ただ、103.40円より下の水準にはオプション絡みの円買い注文が断続的に観測されており、下値の堅さが確認されると円買い戻しが広がった。世界的な株安を横目に投資家がリスクを取りにくくなるとの見方が広がり、6日には101.62円まで持ち直した。
来週、米国では10日に10月米卸売在庫、米3年債入札、11日に米MBA住宅ローン申請指数、米10年債入札、11月米月次財政収支、12日に米新規失業保険申請件数、11月米輸入物価指数、11月米小売売上高、10月米企業在庫、米30年債入札、13日に11月米卸売物価指数(PPI)が予定されている。
一方、日本では9日に7-9月期実質国内総生産(GDP)改定値、10月国際収支速報、11月景気ウオッチャー調査、10日に11月マネーストックM2、10月第三次産業活動指数、10-12月期法人企業景気予測調査、11月消費動向調査、11日に10月機械受注、11月企業物価指数、12日に対外対内証券売買契約等の状況、13日に10月鉱工業生産確報が発表される。
来週の円相場は1ドル=100.60-103.00円で上値が重そうだ。主要な米経済指標の発表が少なく、基本的には株価動向に左右される展開となるだろう。ただ、米商品先物取引委員会(CFTC)が3日発表した11月26日時点の建玉報告によると、シカゴ・マーカンタイル取引所(CME)の通貨先物市場で非商業部門(投機筋)の円の対ドル持ち高は12万3202枚の売り越しと2007年7月以来の高い水準となっている。

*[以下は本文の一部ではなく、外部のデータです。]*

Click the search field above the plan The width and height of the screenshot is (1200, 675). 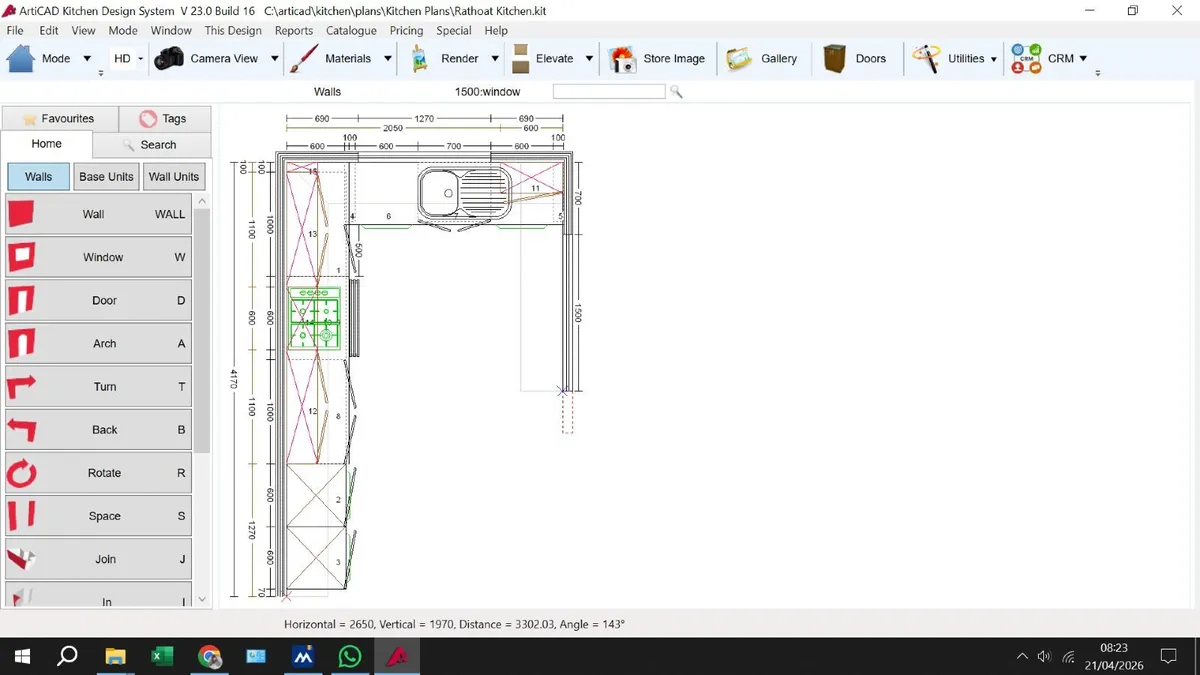click(x=608, y=91)
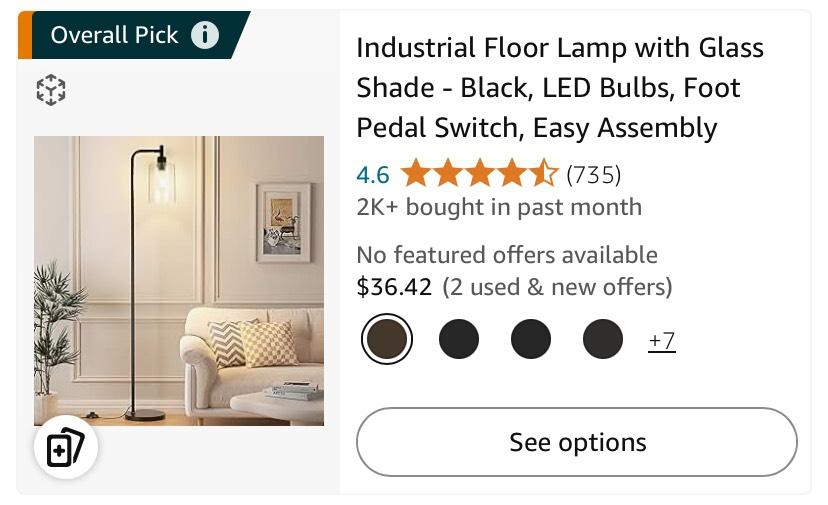Pick the fourth color swatch before +7
This screenshot has width=828, height=505.
click(x=603, y=339)
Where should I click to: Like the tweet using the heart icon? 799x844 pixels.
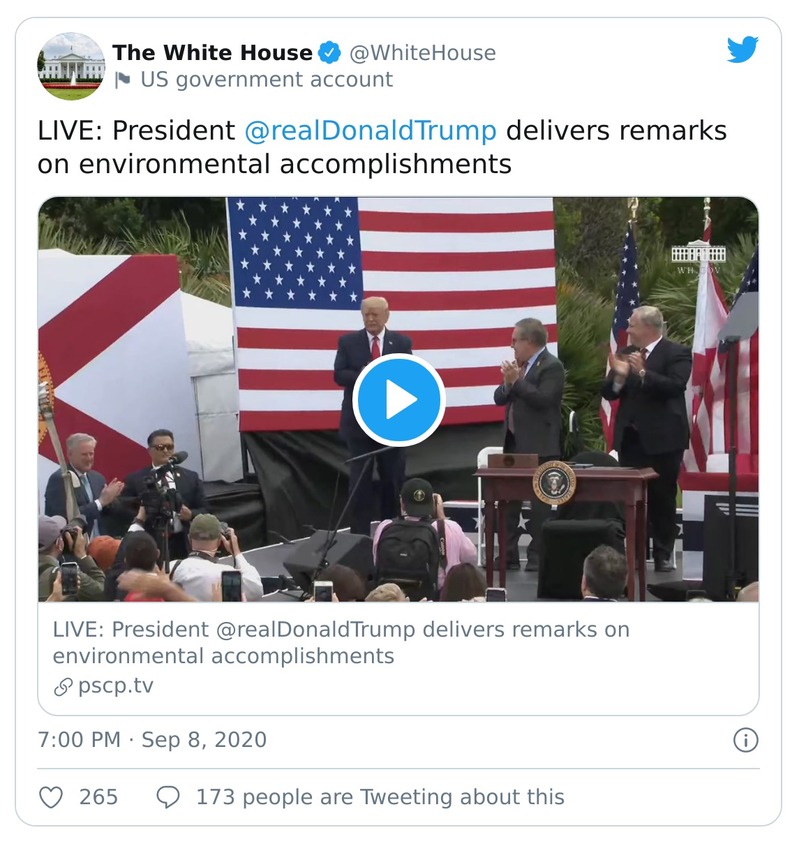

年末に向けて取引量が次第に減少するうえ、ヘッジファンドなど欧米投資家の決算期にあたり、日本株の買い持ち高や円の売り持ち高を調整する動きには留意すべきだ。一方で、上値では「ドルの手当てに苦労している本邦輸入勢から円売り・ドル買いが出やすい」との声が聞かれたほか、年金積立金管理運用独立行政法人(GPIF)を始めとする本邦機関投資家からの円売り期待も根強く、一方的な円高にもなりにくいだろう。
もっとも、6日発表の11月米雇用統計の結果次第では米量的緩和縮小(テーパリング)を巡る見方が変わり、乱高下する可能性が高いため注意したい。